__DIRECTIONS FOR THIS TASK__
The entries below contain pictures, which are to be left out; write out exactly, and only, the lines from the line with "Aceitar cookies (206, 2197)" up to and including the line with "Absenden (849, 2244)".

__PROVIDED MATERIAL__
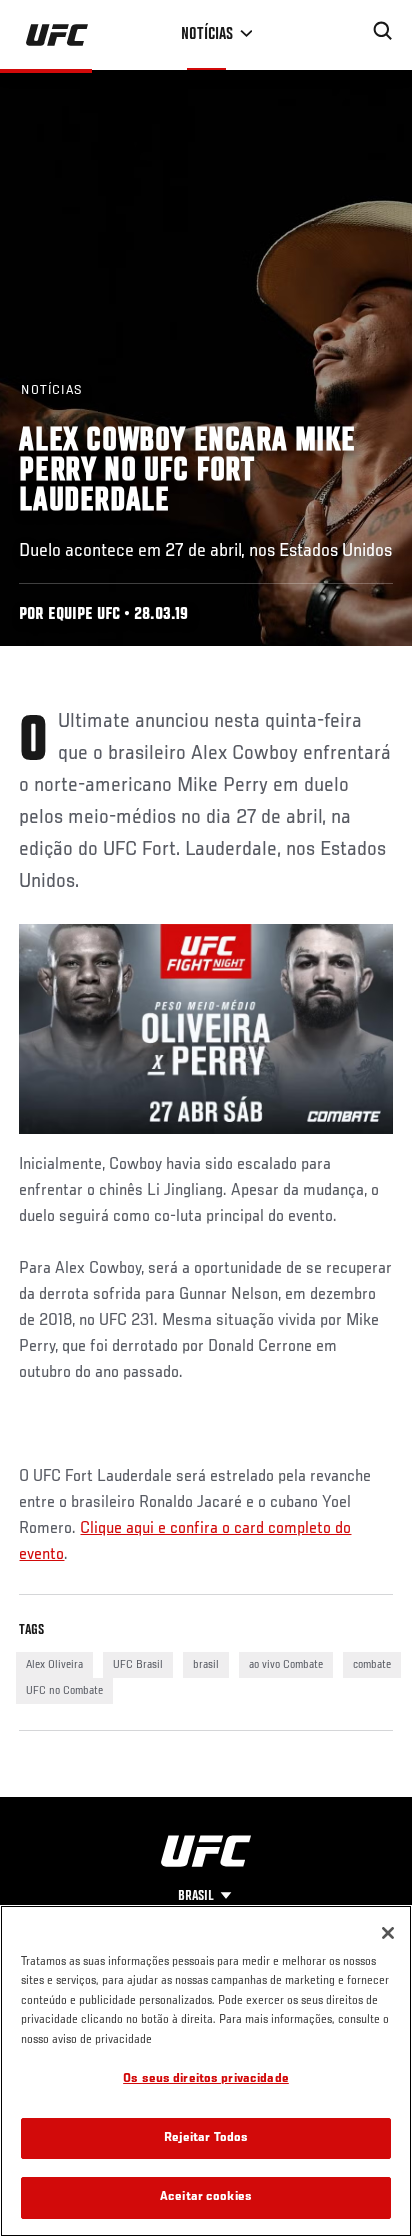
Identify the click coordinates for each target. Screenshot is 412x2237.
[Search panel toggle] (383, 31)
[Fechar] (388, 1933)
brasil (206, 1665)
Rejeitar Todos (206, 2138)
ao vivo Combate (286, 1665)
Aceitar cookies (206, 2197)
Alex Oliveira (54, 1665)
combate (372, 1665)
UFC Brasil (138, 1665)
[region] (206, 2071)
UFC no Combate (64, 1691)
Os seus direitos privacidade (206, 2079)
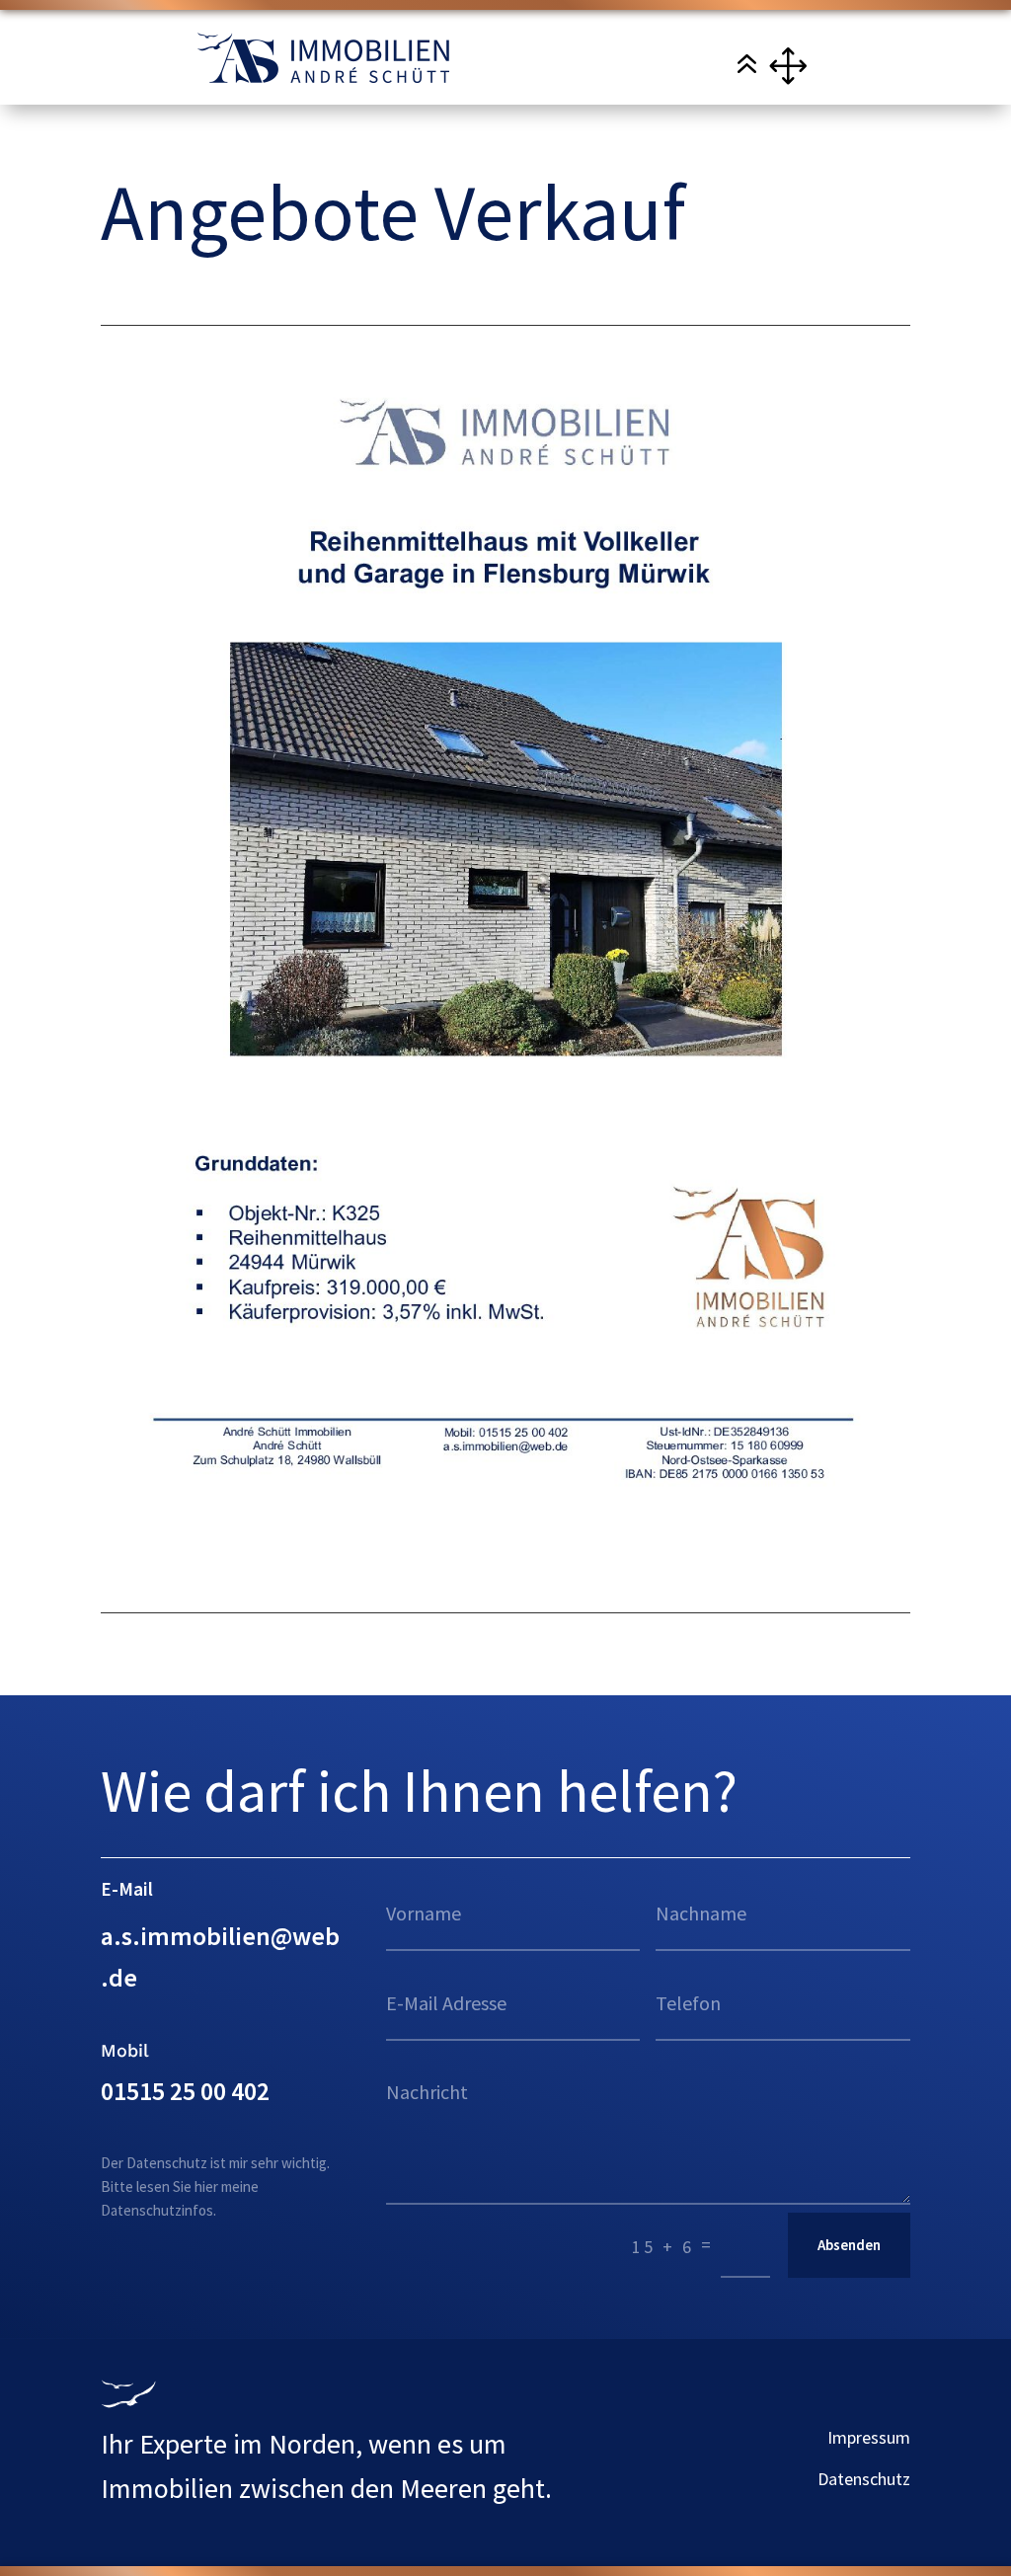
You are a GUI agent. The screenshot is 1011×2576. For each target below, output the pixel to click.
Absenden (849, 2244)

==

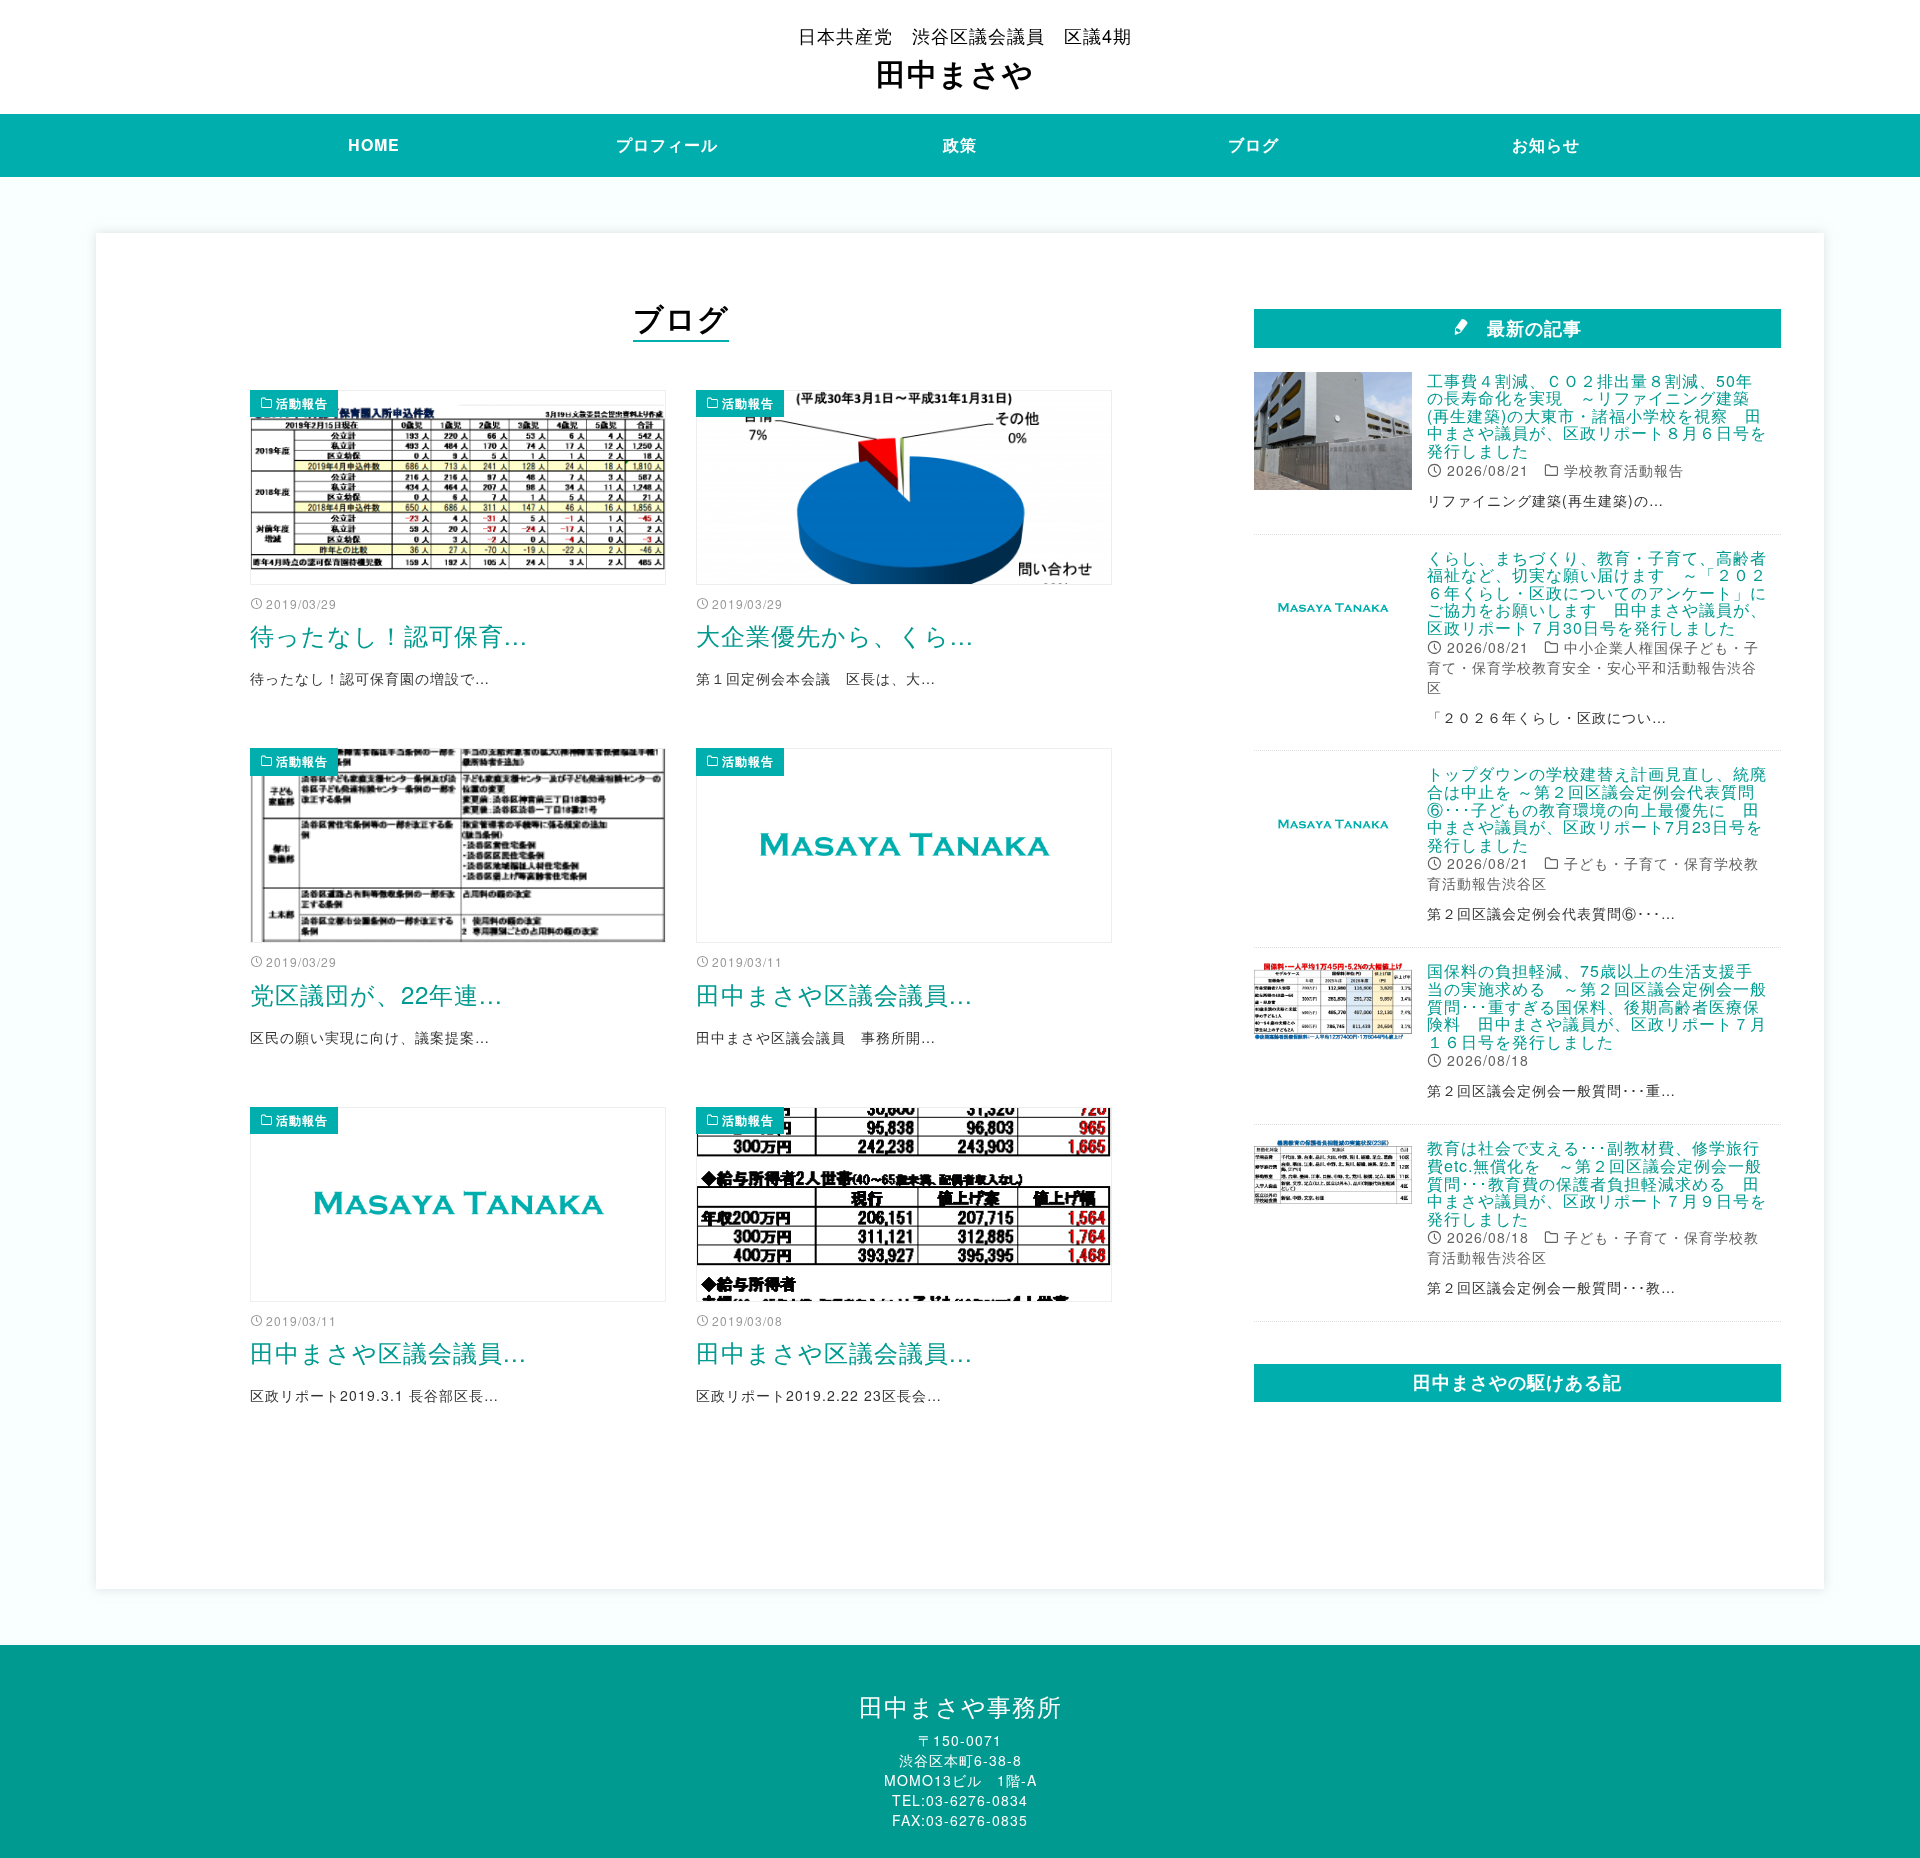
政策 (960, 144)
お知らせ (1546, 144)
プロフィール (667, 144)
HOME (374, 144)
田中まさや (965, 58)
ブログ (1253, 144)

---

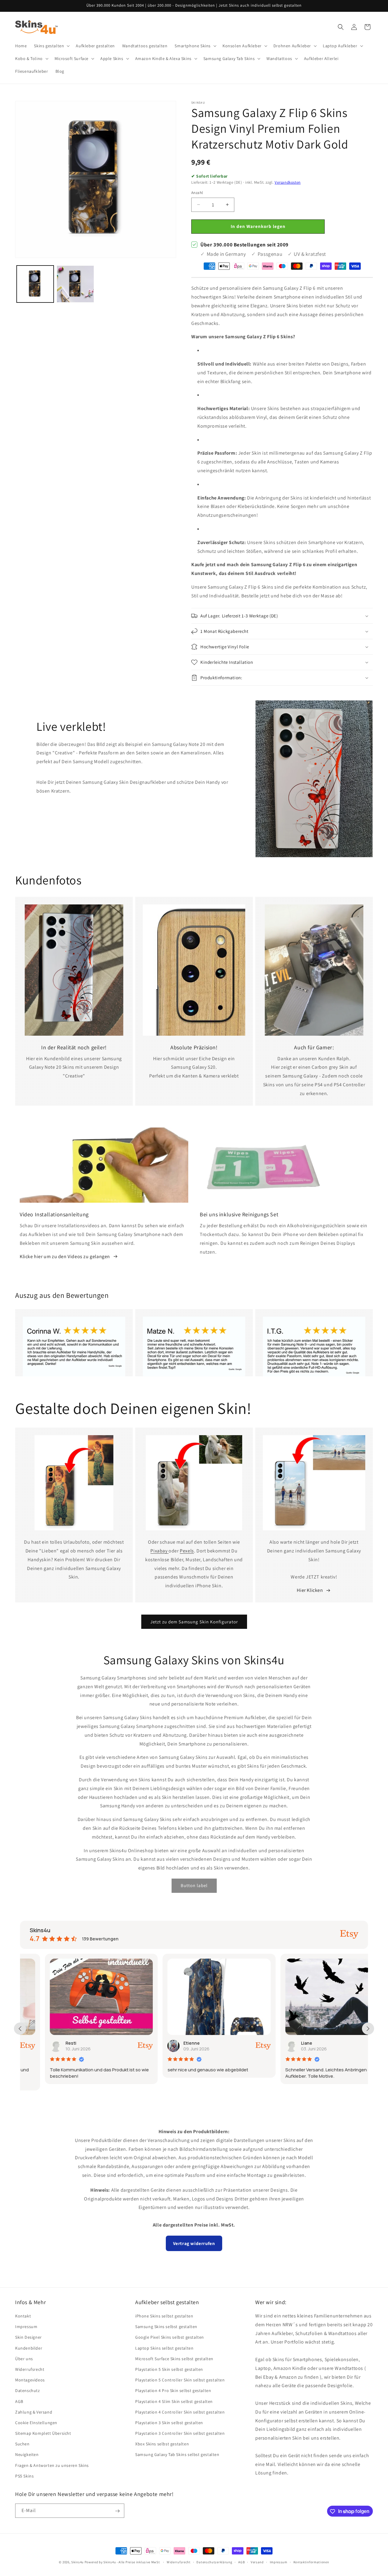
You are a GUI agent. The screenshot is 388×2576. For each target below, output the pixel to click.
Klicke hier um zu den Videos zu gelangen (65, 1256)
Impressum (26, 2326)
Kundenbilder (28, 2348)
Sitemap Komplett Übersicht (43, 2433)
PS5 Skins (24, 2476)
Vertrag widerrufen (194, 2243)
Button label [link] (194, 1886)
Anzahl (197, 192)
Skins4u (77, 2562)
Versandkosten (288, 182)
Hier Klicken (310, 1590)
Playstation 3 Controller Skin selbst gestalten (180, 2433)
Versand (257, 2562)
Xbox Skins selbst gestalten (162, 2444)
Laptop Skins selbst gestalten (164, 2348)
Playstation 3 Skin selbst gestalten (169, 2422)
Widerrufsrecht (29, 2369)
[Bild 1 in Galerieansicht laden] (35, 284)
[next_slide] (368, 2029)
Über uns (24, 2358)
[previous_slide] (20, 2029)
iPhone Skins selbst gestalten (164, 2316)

__WRITTEN ANSWER__
Aceitar cookies (206, 2197)
Alex Oliveira (54, 1665)
combate (372, 1665)
UFC Brasil (138, 1665)
[region] (206, 2071)
UFC no Combate (64, 1691)
Os seus direitos privacidade (206, 2079)
You are a GUI agent. The screenshot is 1011×2576. For each target below, output the pixel to click.
Absenden (849, 2244)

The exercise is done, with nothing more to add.